:: WORK ITEM ::
Below are entries; work out how many of their lines hold "istruzione", giving only that number.

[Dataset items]
━━━━

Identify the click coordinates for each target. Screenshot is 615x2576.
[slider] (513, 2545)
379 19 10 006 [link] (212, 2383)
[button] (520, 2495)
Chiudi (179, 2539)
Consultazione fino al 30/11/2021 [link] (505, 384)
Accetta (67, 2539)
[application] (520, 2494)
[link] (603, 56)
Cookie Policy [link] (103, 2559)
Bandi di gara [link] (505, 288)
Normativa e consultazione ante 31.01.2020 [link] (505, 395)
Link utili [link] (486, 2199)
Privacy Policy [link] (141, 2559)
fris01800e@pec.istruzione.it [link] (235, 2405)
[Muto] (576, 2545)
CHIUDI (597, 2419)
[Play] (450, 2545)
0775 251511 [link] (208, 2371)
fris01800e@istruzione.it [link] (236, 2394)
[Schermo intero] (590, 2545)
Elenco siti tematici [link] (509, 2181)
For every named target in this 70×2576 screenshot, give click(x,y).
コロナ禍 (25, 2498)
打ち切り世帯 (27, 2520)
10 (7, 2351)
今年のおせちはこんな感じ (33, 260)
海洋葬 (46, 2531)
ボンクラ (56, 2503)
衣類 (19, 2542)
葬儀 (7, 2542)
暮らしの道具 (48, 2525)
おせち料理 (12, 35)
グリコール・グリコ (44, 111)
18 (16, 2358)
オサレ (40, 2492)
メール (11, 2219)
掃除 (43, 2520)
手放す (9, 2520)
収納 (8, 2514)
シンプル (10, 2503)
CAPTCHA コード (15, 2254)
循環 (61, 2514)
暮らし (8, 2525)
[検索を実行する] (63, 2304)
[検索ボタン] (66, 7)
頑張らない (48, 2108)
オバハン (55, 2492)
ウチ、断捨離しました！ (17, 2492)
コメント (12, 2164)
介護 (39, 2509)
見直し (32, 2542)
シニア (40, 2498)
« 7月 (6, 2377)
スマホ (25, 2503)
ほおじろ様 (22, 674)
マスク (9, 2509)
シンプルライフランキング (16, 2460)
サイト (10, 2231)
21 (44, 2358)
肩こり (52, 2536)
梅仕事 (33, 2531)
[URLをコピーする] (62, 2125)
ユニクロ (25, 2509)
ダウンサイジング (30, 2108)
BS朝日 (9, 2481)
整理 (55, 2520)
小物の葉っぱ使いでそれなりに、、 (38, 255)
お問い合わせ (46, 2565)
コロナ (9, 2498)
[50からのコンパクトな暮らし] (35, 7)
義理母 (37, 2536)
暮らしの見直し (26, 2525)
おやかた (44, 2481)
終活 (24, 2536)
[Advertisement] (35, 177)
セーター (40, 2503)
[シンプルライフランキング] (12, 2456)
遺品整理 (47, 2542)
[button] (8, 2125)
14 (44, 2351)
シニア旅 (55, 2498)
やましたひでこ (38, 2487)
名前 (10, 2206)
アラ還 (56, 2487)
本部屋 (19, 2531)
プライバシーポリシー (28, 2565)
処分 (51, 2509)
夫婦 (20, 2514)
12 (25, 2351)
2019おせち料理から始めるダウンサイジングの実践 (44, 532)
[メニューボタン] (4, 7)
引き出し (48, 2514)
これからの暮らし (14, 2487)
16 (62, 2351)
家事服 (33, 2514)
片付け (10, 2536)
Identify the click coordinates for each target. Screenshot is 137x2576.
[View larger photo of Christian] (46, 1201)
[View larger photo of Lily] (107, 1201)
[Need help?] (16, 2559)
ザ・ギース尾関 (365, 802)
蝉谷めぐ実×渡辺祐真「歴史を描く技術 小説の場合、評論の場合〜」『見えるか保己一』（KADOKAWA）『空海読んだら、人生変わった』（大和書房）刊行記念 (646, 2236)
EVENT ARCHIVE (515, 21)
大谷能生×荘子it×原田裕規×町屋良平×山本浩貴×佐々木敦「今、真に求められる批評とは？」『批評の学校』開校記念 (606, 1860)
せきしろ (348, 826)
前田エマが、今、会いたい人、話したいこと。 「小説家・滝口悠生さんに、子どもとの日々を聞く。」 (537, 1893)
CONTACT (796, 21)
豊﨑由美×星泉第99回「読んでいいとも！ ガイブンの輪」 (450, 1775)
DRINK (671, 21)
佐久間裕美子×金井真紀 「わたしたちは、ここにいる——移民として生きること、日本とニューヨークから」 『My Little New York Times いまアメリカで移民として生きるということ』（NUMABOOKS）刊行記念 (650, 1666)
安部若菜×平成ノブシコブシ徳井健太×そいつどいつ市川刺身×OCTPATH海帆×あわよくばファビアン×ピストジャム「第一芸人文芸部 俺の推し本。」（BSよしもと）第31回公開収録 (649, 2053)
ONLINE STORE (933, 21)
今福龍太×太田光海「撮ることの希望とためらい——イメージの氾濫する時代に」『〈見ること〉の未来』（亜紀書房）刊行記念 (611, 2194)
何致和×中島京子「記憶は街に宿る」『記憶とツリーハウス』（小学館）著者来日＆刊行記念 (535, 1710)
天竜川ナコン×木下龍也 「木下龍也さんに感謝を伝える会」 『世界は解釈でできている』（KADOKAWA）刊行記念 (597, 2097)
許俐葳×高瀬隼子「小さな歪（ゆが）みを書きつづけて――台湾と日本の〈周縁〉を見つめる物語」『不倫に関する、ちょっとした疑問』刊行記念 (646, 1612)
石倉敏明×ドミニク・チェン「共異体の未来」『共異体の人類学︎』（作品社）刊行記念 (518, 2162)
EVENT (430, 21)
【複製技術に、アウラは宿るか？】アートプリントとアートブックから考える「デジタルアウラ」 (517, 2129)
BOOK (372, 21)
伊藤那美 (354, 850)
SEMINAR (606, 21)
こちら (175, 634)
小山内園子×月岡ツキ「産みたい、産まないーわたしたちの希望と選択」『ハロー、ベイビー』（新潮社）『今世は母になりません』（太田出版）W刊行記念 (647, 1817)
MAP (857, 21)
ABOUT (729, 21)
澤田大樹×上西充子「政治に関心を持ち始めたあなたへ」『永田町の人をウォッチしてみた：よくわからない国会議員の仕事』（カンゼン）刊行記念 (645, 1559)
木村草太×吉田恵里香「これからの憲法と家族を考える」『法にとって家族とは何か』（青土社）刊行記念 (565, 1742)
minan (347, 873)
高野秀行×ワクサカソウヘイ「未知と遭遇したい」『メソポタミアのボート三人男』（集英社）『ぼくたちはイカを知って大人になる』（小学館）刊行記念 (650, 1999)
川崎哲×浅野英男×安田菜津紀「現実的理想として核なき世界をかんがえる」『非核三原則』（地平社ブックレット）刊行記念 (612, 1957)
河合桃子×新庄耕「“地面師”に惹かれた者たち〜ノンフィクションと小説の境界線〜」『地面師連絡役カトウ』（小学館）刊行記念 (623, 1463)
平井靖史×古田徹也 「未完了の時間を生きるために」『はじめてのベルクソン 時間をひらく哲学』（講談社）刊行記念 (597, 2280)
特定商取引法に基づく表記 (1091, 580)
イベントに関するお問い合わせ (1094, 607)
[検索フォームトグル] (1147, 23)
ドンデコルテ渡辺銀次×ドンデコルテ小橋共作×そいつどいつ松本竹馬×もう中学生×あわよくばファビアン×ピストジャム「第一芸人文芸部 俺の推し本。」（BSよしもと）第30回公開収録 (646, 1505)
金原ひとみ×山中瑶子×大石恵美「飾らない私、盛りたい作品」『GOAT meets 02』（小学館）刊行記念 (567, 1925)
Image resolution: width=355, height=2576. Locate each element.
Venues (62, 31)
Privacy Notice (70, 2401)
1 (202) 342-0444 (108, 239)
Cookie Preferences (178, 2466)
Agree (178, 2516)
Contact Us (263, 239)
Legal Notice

━━━━

:: SOLUTION FOR THIS PROBLEM ::
2